Muertos pinches, eso sí, que todavía no llegamos a los cadáveres. Y Martita muy
seria, viéndolo todo. Como si estuviera acostumbrada. Y escogió esta noche para
venirse conmigo. ¿No me estará jugando de a feo? Y yo, en lugar de
aprovecharme, le hago a la novela Palmolive. ¡Pinche novela! Y también haciéndole
a la intriga internacional. Como si no hubiera competencia. Ando en el equipo
de Hitler y de Stalin y de Truman. ¿Y usted cómo anda en su cuenta de muertos?
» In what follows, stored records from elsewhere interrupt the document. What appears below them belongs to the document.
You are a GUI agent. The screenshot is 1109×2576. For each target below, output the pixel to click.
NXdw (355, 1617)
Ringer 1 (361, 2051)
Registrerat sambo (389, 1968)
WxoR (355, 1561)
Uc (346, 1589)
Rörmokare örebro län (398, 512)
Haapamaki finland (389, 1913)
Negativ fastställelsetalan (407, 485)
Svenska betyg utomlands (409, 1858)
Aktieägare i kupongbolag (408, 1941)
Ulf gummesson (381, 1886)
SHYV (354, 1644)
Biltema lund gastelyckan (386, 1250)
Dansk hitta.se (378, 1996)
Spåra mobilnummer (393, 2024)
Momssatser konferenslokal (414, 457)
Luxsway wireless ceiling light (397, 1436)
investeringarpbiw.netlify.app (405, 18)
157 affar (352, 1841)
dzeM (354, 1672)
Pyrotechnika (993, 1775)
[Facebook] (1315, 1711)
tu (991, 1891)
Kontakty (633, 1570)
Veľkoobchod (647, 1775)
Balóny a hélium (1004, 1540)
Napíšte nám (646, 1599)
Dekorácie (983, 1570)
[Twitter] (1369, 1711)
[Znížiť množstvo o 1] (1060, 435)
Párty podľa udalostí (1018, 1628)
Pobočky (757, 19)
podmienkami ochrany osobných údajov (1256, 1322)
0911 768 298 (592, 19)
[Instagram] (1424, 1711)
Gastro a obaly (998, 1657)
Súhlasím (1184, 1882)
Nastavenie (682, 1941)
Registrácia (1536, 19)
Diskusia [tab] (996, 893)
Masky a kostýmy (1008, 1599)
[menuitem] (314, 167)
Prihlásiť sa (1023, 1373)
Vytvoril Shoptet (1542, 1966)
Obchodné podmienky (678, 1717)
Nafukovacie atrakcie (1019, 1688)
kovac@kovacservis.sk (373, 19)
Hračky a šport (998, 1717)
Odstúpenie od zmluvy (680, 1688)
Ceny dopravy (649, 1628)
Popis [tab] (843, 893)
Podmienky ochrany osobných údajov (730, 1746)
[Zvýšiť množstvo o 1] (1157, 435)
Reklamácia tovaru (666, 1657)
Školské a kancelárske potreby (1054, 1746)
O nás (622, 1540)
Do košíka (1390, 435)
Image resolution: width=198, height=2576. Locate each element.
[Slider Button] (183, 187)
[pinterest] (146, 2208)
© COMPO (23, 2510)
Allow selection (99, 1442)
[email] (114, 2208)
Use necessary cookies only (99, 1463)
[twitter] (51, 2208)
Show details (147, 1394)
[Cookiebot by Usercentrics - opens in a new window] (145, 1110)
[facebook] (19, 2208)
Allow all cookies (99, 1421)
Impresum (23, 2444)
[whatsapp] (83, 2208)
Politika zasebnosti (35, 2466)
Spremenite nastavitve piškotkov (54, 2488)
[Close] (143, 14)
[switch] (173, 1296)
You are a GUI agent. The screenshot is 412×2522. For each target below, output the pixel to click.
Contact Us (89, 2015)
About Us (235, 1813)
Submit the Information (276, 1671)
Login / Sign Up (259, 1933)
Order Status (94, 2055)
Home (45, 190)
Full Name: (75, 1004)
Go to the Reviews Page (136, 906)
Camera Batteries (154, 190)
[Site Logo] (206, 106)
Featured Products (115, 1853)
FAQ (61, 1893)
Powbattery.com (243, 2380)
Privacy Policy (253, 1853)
Pues yo a lo nacional, que es como decir a la antigüita. Ya ven que somos medio
subdesarrollados. A pura bala. A veces creo que es cuestión de cantidad. Entre
más muertos se hacen, menos le andan saliendo a uno en la noche. Los dos
primeros como que me andaban malhoreando. La viuda del finado Casimiro se me
quedó pegada mucho tiempo. Lo mismo que el finado. Hay muertos que se vuelven
pegajosos como la melcocha. Y hay veces que hasta dan ganas de lavarse las
manos. Y ora que me besó Martita, no quisiera ni tocarme la cara. ¡Pinche
Martita! Para mí que me está jugando una chingadera. Como las he jugado yo
tantas veces. Si no voy a conocerlas, si parece que las inventé yo mero. Pero
toda esa gente que sabe del negocio no me gusta. Para andar en estos asuntos,
hay que andar solo. Y hasta uno solo es demasiada gente. Que no sepa la mano
izquierda lo que hace la derecha. ¿Y para qué andar de hocicón? Los hocicones
como que viven poco. Pico de cera, que el pez por la boca muere. Y a mí, hasta
ahora, no me ha tocado ser el muerto, como le tocó a mi compadre Zambrano en el
lío de San Luis Potosí. Se lo quebraron por puritito hocicón. Allí en el burdel
de la Alfonsa se lo quebraron. Yo no estuve allí. Yo no lo maté. Pero yo di el
pitazo de que andaba hablando más de la cuenta y luego me quedé amariconado en
el hotel. Más valiera haber ido y haberlo matado yo. Dicen que padeció mucho,
porque le pegaron en la barriga y no lo querían rematar. La Alfonsa, con todo y
que era su querida, pedía que lo remataran. Pero los cuates que hicieron ese
trabajo no sabían de esas cosas. Parece que se espantaron. Dicen que uno hasta
se orinó. Debí ir yo mismo. Era lo menos que podía hacer por mi compadre
Zambrano. Ver que tuviera una buena muerte, como le corresponde a todo fiel
cristiano. Y mi compadre Zambrano era bueno para las viejas. No se le iba una,
por las buenas o las malas. Y allí está Martita en la recámara y yo aquí haciéndole
al Vasconcelos con purititas memorias. ¡Pinche maricón! Y a la noche siguiente,
en el velorio, me eché a la Alfonsa. Olía a mujer llorada. Y como que me tomó
odio desde ese día. Capaz y supo algo. ¡Pinche Alfonsa! Estaba buena. Y ora,
¿para qué andar con las memorias? De memorias no vive nadie, sólo el que no ha
hecho nada. ¡Pinches memorias! Van saliendo como la cruda. Por eso los
borrachos se vomitan, para no acordarse, y los que son nuevos se vomitan a su
primer finado. Como para echarlo fuera. Pero hay que ser borracho viejo, con su
alcaseltzer dentro. Y así todo se nos va quedando y se nos van haciendo
memorias con eso que se nos va quedando. Menos mal que no se nos queda todo. En
especial de los tiempos de cuando uno es muchacho y es maje. A veces creo que
ya no me acuerdo de cómo se llamaba la muchachona esa, Gabriela Cisneros. ¿Para
qué acordarse del nombre de una mujer? Una mujer es como cualquier otra. Todas
con agujerito. Gabriela Cisneros. Y yo de muchacho rogón y ella dando puerta. Y
que nos cae don Romualdo Cisneros cuando la tenía en esa huerta de Yurécuaro.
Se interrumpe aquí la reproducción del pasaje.